* Page excerpt:
====
Dr Sheree Mack: passion projects and empowering women
I became a leader in the natural heritage sector out of necessity.
After a traumatic experience, it was being with and in nature that brought me back to myself.
Then I looked around and saw women like me suffering and having difficulty just managing their day to day. I knew they were missing out on something that would help them to navigate this society that we find ourselves disadvantaged in.
So I started offering experience and opportunities with and in nature to my friends and groups because I couldn’t keep this newfound connection with nature to myself. I’d fallen in love with nature and it so follows I fell in love with myself. Women of colour need to fall in love with themselves as soon as they can in order to not just survive but thrive in society.
We all have the power within us to be our own leaders.
I’ve since passed this on to my children, friends, family and the individuals and groups I’ve had the honour to work with. I say "facilitate" more than as I say "lead" we all have the power within us to be our own leaders.
We have a part to play
From January 2019 to December 2021, I coordinated the Wayfinding project, which created opportunities for people of diverse ethnic communities to not only enjoy the outdoors and wildlife in their local area, but help others to engage with it too.
The women of colour I meet while I’m walking, hiking or even getting into the sea and lochs are the people I admire. It takes guts to get out there.
Being leaders within the natural environment means providing positive role models for others who look like us – to show that we can do this, we have a part to play in all aspects of society. Far too often we as Black women and women of colour are told that we are not good enough. We have to work to be accepted and admired in a system which is set up for us to fail.
For me, the women of colour I meet while I’m walking, hiking or even getting into the sea and lochs are the people I admire. It takes guts to get out there.
Empowering women to become leaders
To find women who look like us, out there, doing it, leading groups, sharing their knowledge and experiences with their community is inspiring and more role models are needed.
====
Collection entries

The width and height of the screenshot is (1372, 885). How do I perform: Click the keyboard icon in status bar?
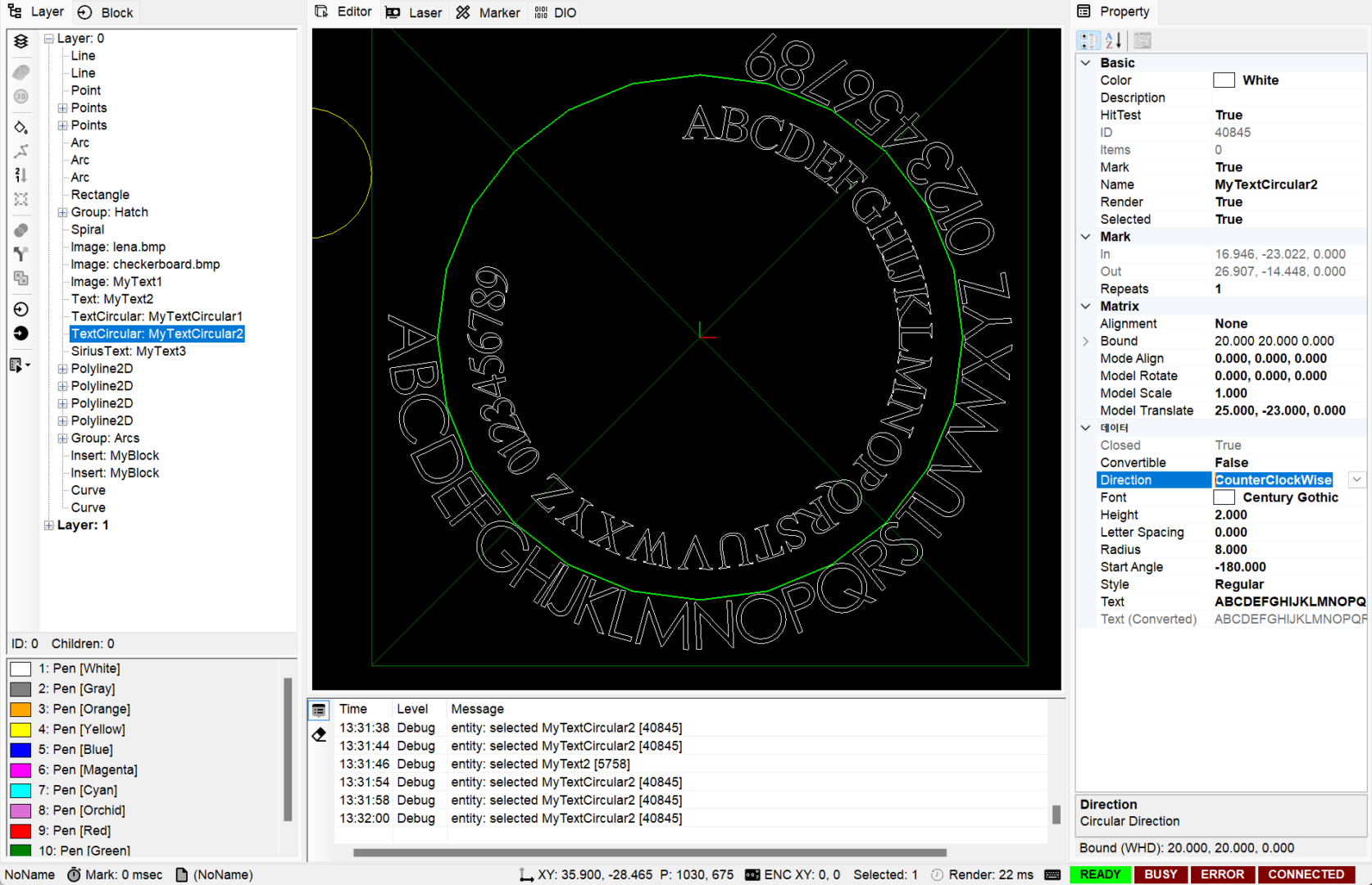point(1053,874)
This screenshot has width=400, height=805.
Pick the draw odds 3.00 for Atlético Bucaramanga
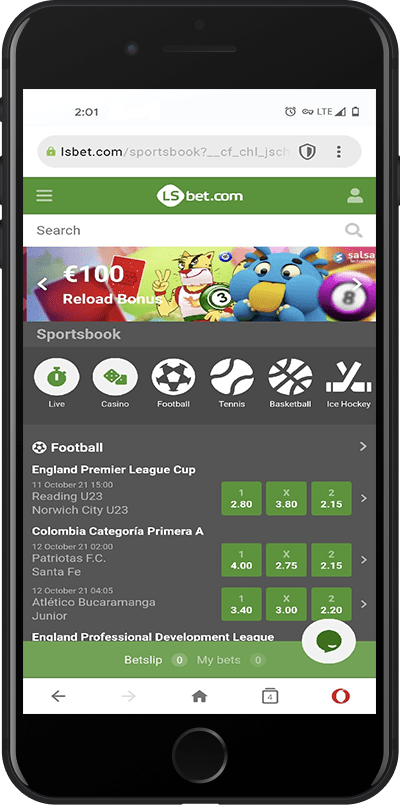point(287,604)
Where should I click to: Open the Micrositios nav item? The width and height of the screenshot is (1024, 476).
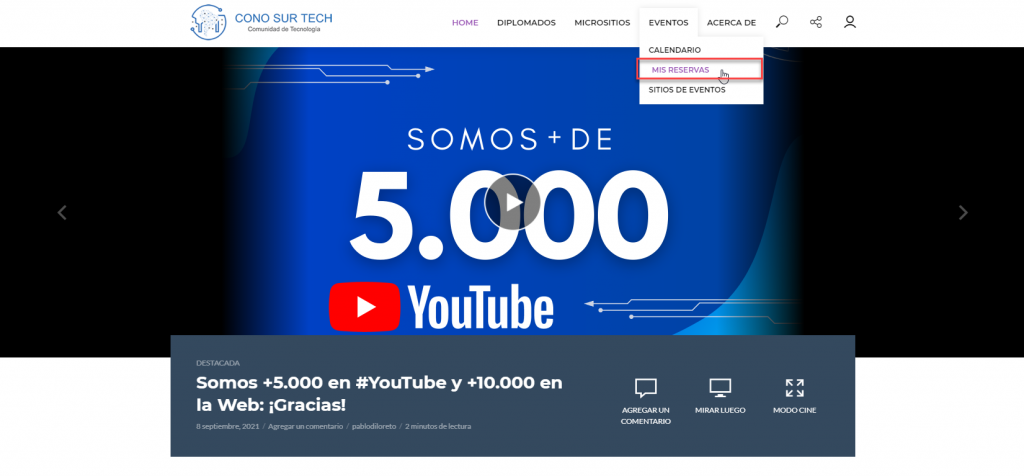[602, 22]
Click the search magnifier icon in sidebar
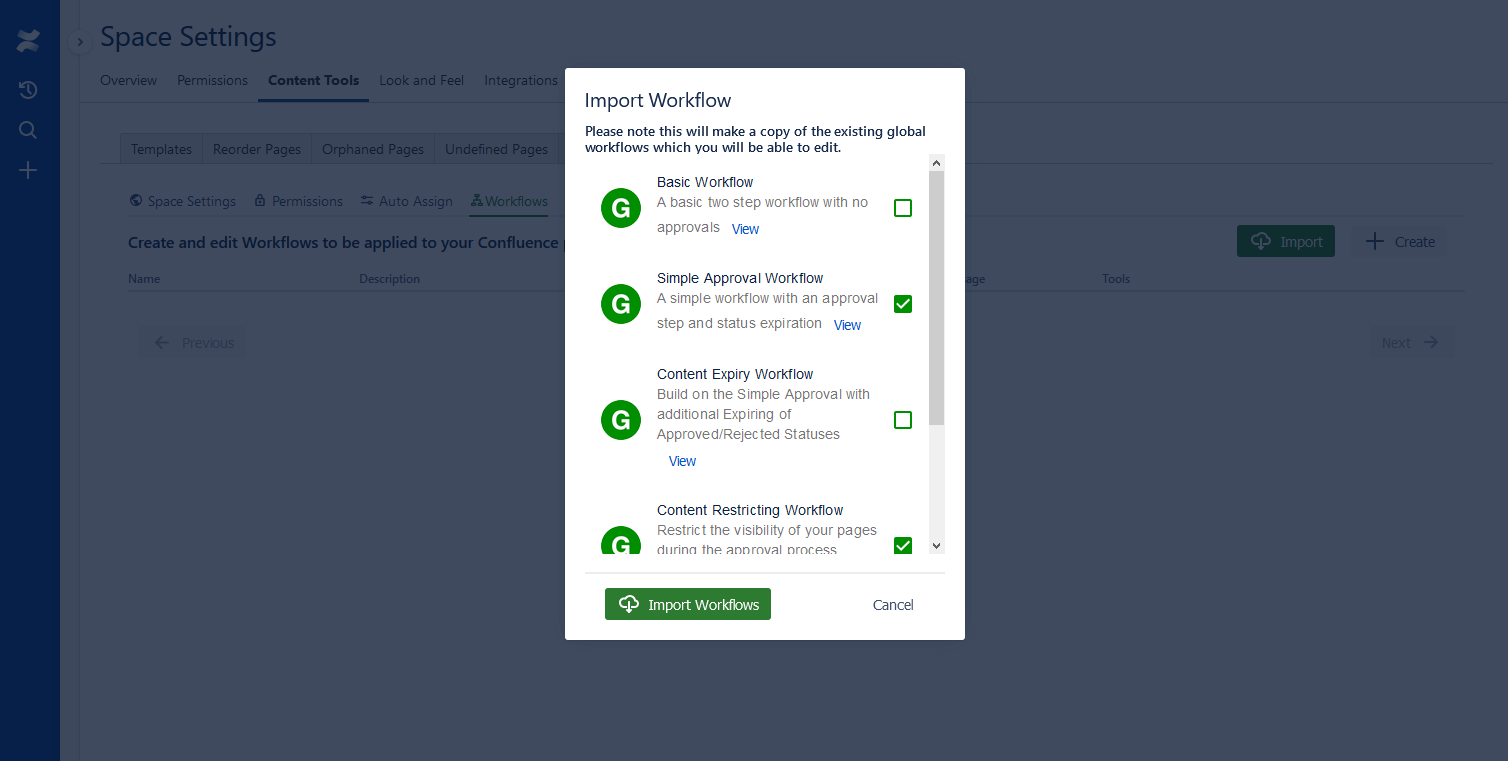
====
* What the exercise asks: According to the page excerpt on Dr Sheree Mack, during which period did she coordinate the Wayfinding project? Please answer briefly. The entries were drawn from a separate source.

* Reply to the exercise: From January 2019 to December 2021.